Stored data
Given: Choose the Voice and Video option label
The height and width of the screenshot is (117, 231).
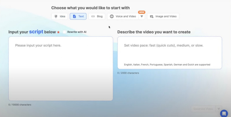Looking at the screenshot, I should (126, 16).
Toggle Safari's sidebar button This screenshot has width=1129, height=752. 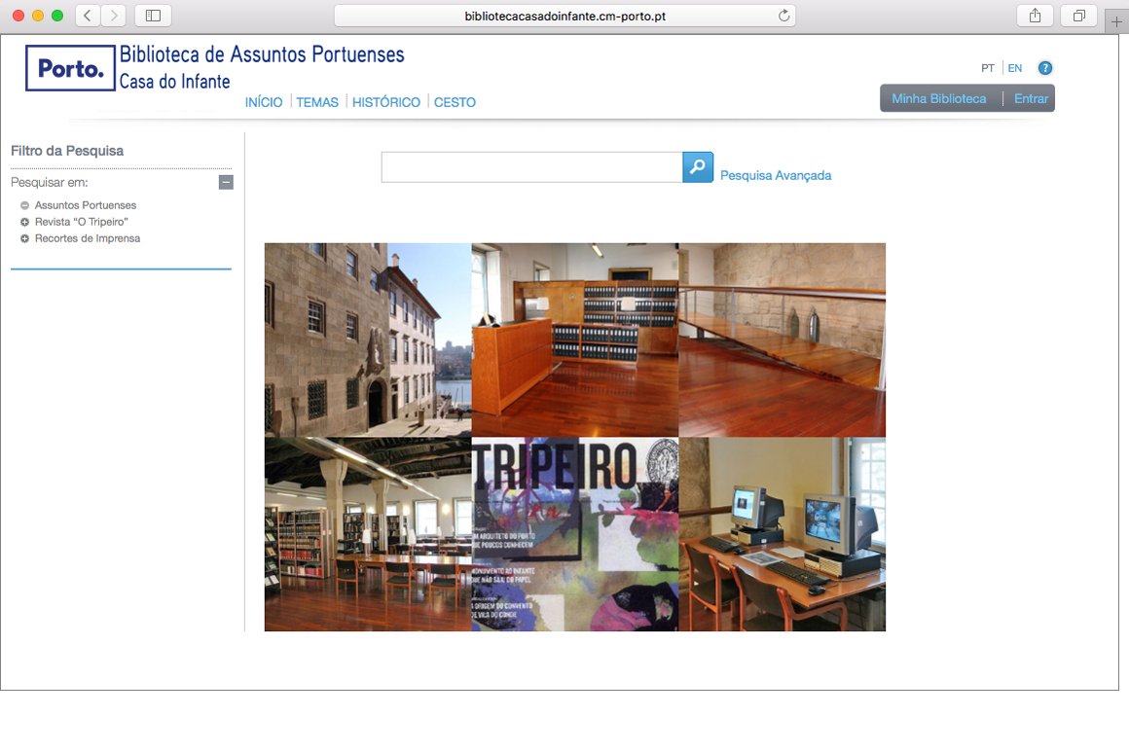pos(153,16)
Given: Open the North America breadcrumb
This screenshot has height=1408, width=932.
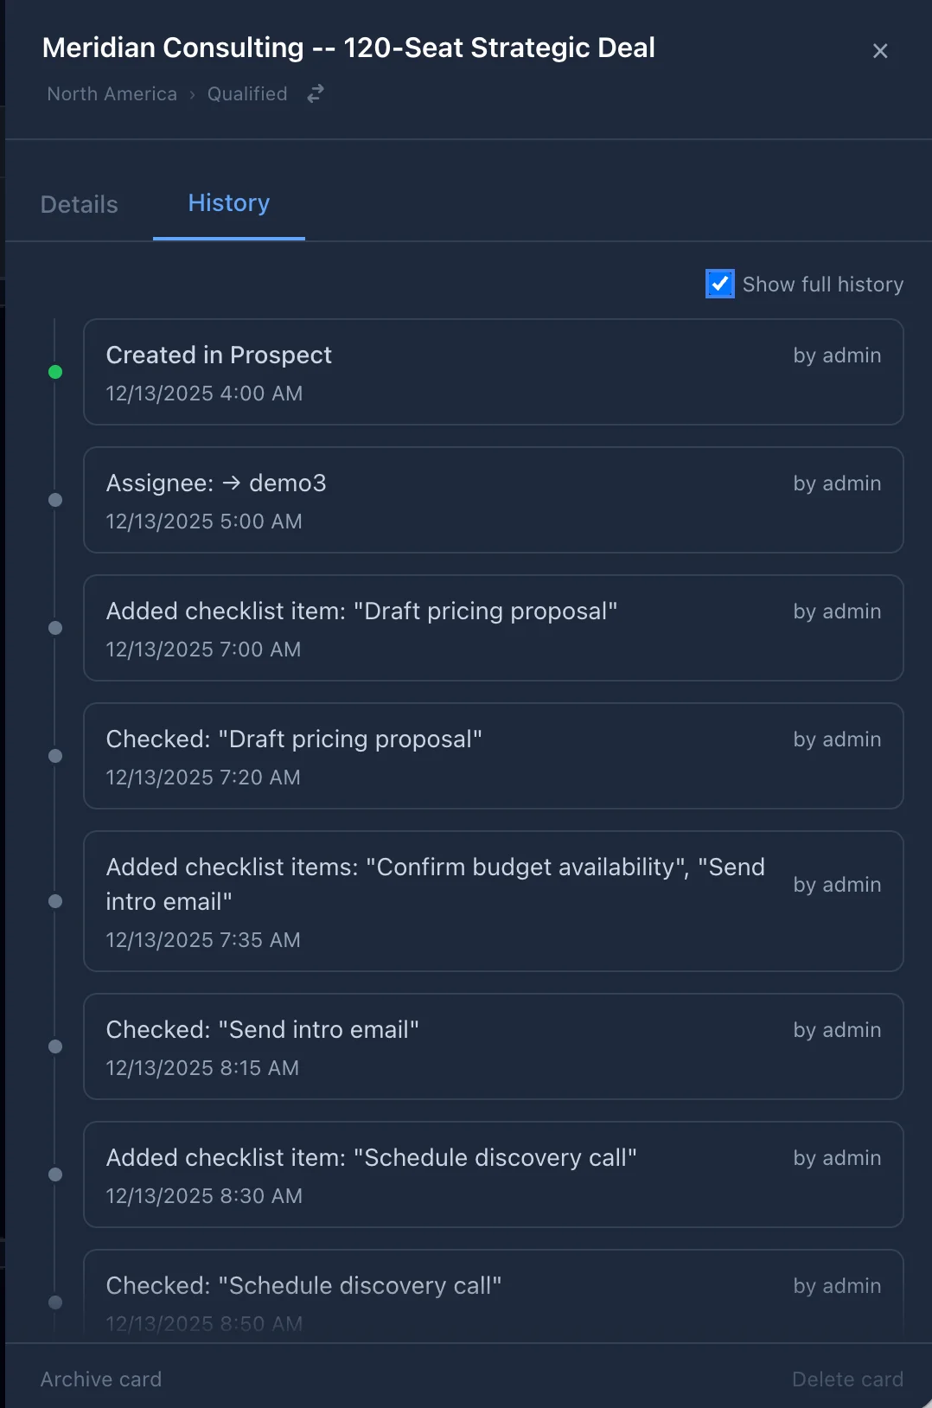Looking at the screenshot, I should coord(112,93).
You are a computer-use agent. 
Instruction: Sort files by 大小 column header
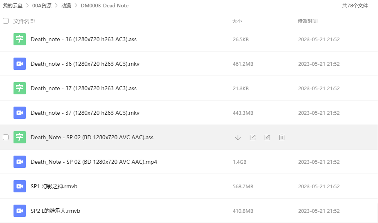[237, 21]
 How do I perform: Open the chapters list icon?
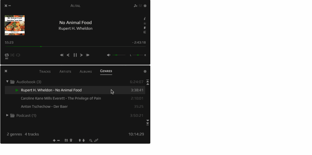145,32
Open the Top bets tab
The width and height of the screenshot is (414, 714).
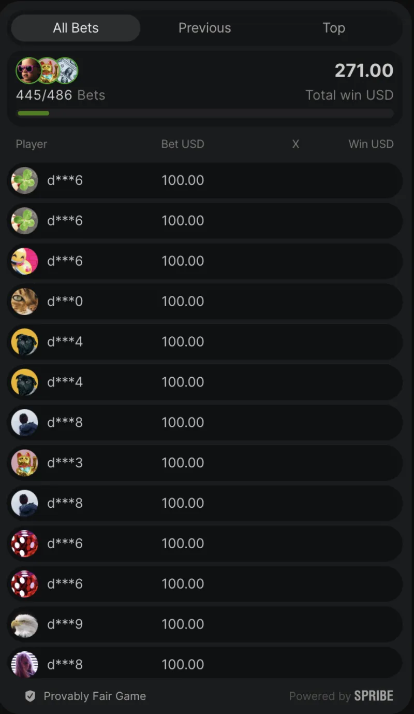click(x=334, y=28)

What the task asks
Turn the stretch of the records from the line containing "Given: Open the North America breadcrumb" through the end of the records into a numbered list, skipping blank lines. Leave the pictures out.

Answer to this problem
1. Given: Open the North America breadcrumb
2. This screenshot has height=1408, width=932.
3. Looking at the screenshot, I should coord(112,93).
4. You are a computer-use agent. 
5. Instruction: Sort files by 大小 column header
6. [237, 21]
7.  How do I perform: Open the chapters list icon?
8. 145,32
9. Open the Top bets tab
10. The width and height of the screenshot is (414, 714).
11. click(x=334, y=28)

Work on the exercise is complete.